トランプ米大統領の関税政策の衝撃を受けて、政府・与党が国民一律の現金給付の調整に入った。参院選を控え、与党内から減税や給付を求める声が続出するなか、想定を超える米国の「相互関税」が発動。国民生活や経済に与える影響への不安が、大規模な財政出動に対する慎重論を吹き飛ばした。

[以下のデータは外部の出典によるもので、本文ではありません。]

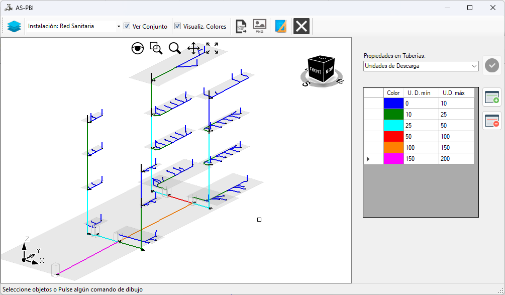Select the magenta color swatch cell
This screenshot has width=505, height=295.
393,159
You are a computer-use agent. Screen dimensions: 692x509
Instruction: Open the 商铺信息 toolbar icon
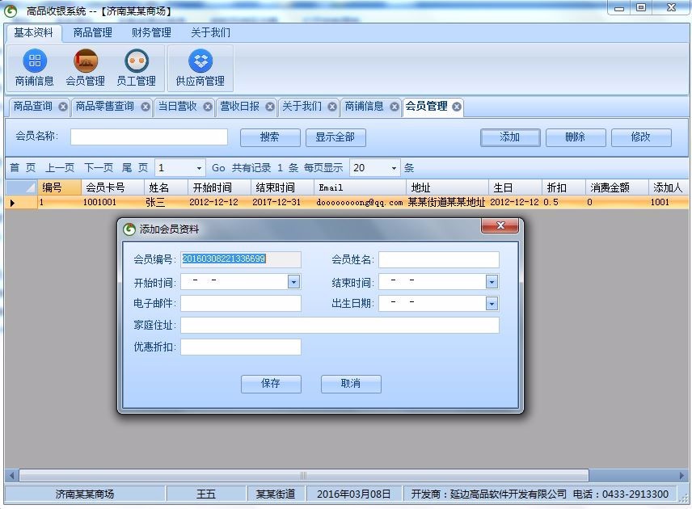[34, 68]

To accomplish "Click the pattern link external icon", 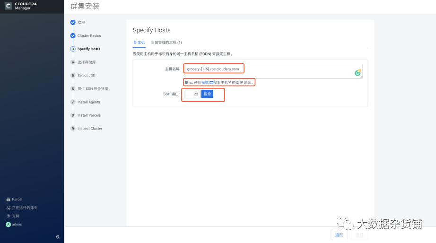I will coord(211,83).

- 国民全員に現金5万円給付、政府・与党が検討 米関税措置など踏まえ
対米交渉での関税回避の道筋が見えないなか、与党内では参院側を中心に、減税か給付を求める声が相次いだ。石破茂首相と2日に面会して物価高対策の必要性を訴えた自民党の松山政司参院幹事長は8日の記者会見で「給付や減税も含め、あらゆる選択肢を排除せずに対応することが重要だ」と述べていた。

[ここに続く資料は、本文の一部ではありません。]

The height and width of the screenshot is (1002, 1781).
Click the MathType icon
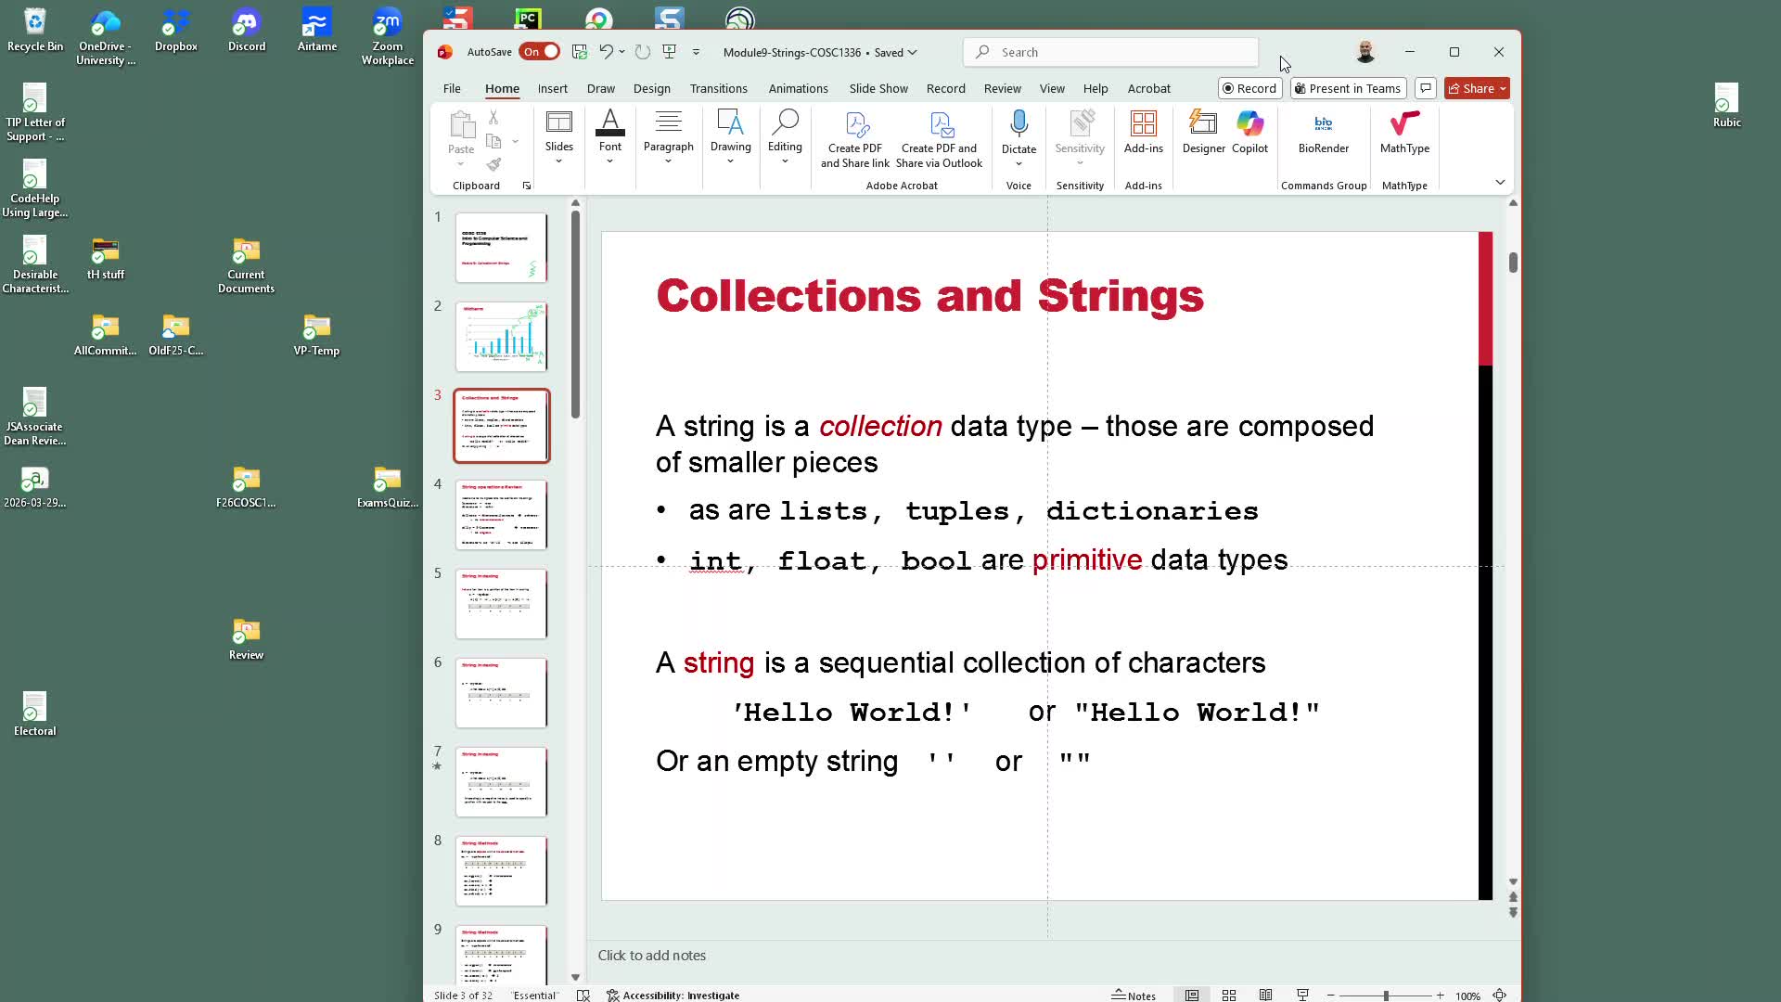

減税は税法の改正に時間を要し、一度引き下げた税率を戻すハードルも高い。「物価高対策なのだからすぐやらないといけない」(自民幹部)との声が強まり、政権は現金給付へと傾いた。
霞が関では「関税の対策になっていない。本当に困る人に届く内容ではない」(財務省幹部)との声も根強い。だが、危機感を強めた政権が関税措置を「国難」と位置づけたことで、冷静な声はかき消された。